In order to solve this problem, the small probe according to an embodiment of the present invention may include a laser provider, a first ultrasound transducer, and a second ultrasound transducer. The laser provider may transmit a laser beam. The first ultrasonic transducer may be disposed in a first direction based on a laser passage region through which the laser beam passes. The second ultrasonic transducer may be disposed in a second direction opposite to the first direction with respect to the laser passage region.

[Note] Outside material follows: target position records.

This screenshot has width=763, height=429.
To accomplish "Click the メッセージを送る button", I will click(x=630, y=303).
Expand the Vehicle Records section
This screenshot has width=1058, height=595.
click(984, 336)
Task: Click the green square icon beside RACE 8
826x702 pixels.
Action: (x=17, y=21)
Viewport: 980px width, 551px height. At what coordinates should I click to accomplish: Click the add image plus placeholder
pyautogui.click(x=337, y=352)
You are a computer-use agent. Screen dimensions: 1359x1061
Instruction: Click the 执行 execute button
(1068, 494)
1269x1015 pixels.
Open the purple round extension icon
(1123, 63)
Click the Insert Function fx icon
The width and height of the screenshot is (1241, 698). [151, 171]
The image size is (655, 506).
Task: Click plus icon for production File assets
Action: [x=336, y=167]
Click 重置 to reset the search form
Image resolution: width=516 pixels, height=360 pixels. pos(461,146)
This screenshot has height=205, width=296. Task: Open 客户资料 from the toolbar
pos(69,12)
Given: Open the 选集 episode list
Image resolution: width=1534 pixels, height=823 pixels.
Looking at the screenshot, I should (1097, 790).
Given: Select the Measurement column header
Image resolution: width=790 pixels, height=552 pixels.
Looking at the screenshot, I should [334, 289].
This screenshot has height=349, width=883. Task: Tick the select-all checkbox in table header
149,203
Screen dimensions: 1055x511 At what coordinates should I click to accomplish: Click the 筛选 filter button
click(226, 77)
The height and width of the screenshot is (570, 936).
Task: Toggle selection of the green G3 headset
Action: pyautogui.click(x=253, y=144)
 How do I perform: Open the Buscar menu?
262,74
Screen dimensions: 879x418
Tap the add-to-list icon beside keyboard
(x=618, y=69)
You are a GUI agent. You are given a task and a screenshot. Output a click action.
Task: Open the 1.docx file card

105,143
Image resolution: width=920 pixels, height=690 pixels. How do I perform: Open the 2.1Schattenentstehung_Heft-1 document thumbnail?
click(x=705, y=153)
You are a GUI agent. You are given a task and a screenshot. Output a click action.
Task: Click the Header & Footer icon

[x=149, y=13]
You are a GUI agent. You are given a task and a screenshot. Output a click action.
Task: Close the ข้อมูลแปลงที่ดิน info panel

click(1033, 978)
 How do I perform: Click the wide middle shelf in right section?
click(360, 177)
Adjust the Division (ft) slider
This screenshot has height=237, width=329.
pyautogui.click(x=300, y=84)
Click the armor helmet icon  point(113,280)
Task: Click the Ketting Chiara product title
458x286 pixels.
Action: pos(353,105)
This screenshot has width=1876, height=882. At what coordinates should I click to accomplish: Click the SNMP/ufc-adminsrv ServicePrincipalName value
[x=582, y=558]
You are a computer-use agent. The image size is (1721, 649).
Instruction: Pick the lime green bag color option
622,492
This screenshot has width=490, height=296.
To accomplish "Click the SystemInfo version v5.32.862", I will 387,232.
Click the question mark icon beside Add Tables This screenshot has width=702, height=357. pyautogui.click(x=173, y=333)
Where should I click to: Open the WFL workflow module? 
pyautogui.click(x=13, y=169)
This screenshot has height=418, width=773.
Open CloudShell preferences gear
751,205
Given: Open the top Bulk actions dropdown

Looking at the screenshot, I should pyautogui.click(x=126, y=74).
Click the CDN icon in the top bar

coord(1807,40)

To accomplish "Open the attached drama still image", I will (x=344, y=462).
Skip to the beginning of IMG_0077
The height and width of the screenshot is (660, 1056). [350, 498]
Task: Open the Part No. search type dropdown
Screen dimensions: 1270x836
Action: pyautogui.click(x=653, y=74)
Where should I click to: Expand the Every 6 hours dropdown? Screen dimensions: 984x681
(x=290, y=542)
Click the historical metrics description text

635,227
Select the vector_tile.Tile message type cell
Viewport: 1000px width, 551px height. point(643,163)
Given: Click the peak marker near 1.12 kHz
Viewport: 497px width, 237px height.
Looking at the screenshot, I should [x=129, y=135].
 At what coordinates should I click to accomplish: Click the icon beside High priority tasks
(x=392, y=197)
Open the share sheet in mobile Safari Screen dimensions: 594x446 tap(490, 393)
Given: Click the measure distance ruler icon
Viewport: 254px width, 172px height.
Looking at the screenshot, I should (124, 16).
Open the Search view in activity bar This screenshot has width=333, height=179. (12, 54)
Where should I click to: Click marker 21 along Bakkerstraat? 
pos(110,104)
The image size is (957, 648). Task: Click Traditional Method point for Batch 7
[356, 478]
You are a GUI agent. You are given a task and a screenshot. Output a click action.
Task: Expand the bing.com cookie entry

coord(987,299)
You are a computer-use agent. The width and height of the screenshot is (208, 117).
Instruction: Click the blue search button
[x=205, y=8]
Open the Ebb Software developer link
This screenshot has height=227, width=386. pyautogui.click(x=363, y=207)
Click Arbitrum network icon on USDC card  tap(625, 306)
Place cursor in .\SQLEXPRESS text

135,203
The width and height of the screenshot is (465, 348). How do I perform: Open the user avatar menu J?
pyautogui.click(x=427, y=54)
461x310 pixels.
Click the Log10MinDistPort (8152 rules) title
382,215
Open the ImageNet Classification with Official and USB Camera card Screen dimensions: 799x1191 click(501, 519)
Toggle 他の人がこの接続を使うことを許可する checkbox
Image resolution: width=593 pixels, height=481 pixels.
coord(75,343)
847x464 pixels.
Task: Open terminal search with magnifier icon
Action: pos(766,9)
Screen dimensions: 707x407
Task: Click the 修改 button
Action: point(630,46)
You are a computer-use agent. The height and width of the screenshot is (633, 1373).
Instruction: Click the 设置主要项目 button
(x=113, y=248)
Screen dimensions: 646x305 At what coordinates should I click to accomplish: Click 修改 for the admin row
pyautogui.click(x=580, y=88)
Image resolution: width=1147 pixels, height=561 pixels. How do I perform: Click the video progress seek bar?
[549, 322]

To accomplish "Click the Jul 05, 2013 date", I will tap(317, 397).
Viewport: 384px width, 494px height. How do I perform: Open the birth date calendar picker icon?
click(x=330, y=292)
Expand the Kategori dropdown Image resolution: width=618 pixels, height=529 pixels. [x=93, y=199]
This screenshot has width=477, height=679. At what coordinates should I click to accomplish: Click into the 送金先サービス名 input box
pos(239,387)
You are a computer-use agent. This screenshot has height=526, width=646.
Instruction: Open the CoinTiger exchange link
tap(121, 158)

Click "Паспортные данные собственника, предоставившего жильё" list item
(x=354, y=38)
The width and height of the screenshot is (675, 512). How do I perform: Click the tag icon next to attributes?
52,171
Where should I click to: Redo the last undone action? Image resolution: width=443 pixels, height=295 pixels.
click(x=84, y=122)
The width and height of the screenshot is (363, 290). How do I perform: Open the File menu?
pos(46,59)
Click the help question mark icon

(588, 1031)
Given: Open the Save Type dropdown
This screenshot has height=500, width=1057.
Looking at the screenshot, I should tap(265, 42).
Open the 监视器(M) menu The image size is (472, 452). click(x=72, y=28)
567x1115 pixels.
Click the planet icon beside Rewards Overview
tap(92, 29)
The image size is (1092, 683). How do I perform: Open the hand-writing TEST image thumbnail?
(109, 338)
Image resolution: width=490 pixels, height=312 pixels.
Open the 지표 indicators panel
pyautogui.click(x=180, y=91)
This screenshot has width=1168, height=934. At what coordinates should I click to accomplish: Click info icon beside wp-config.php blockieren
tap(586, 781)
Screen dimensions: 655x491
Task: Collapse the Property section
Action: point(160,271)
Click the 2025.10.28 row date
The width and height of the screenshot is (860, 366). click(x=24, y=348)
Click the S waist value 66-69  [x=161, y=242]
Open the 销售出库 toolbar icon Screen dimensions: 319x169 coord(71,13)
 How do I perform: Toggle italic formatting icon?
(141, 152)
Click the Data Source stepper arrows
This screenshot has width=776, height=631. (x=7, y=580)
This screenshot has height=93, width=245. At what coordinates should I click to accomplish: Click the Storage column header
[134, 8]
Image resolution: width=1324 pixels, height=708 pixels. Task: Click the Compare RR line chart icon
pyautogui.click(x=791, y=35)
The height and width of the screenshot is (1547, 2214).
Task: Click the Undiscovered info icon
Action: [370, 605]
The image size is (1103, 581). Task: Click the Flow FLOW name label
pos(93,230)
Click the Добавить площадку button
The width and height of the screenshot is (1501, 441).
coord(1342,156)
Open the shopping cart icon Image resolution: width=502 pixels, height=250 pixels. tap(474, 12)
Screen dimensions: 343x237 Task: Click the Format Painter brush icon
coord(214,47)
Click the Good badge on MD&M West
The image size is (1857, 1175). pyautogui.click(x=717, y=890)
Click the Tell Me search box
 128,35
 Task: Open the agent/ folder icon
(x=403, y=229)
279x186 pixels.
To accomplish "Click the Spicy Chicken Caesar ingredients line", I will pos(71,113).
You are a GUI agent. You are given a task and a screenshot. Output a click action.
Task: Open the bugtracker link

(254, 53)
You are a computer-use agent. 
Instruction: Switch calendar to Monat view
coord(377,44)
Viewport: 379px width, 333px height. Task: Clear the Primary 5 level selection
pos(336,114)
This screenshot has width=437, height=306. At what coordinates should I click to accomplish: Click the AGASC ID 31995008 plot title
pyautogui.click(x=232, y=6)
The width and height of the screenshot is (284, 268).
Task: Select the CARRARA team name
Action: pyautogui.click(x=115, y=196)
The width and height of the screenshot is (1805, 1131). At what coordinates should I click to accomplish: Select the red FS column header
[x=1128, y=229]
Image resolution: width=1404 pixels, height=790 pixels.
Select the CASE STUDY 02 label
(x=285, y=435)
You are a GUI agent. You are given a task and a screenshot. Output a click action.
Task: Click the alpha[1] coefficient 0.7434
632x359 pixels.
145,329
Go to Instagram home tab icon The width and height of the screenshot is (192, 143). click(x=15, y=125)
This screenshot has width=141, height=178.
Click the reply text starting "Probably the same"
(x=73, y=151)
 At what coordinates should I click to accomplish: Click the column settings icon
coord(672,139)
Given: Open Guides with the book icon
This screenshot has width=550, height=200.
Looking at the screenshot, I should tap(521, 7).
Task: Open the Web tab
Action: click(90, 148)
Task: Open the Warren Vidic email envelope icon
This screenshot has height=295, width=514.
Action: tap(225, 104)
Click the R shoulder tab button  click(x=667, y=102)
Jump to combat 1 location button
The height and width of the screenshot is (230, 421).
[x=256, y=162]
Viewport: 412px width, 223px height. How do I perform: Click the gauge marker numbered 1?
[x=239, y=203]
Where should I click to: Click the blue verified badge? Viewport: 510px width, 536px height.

In one embodiment, the small probe may further include a controller. The controller may provide a transducer control signal for mechanically rotating the first ultrasonic transducer and the second ultrasonic transducer.

In one embodiment, the controller may provide a laser control signal to mechanically control the laser provider.

In an embodiment, the first ultrasound transducer and the second ultrasound transducer are used to focus on a first focal point included in a treatment area to transmit a first transmitted ultrasound signal and a second transmitted ultrasound signal, and the laser A provider may transmit the laser beam to the first focal point.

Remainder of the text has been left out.